The problem:
What is needed here is every line of the records that includes "agent".

Data extracts:
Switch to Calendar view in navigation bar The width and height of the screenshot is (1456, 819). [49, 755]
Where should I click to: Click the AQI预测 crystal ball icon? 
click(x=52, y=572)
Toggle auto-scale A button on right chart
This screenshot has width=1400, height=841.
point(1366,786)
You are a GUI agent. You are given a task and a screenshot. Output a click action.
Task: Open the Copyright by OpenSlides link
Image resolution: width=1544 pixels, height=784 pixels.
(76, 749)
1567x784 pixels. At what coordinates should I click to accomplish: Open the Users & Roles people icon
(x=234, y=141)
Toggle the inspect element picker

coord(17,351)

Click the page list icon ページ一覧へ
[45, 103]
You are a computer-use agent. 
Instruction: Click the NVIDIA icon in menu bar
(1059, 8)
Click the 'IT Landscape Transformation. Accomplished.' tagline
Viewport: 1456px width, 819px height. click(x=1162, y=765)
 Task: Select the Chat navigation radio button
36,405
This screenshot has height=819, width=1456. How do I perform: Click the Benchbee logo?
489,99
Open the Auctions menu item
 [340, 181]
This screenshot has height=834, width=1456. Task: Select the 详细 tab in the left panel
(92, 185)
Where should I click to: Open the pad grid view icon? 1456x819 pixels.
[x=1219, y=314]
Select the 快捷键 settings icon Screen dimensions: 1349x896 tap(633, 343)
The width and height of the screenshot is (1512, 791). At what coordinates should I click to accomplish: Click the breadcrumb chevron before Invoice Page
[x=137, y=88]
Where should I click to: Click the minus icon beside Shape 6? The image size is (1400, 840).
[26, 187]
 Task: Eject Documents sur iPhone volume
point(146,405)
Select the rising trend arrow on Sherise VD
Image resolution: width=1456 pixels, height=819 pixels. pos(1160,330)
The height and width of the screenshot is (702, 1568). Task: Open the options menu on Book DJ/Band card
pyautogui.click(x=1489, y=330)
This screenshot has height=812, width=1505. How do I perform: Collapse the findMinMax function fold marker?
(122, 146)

Task answer:
You are a GUI agent. You are given a task and a screenshot. Output a click action.
You are a computer-use agent. 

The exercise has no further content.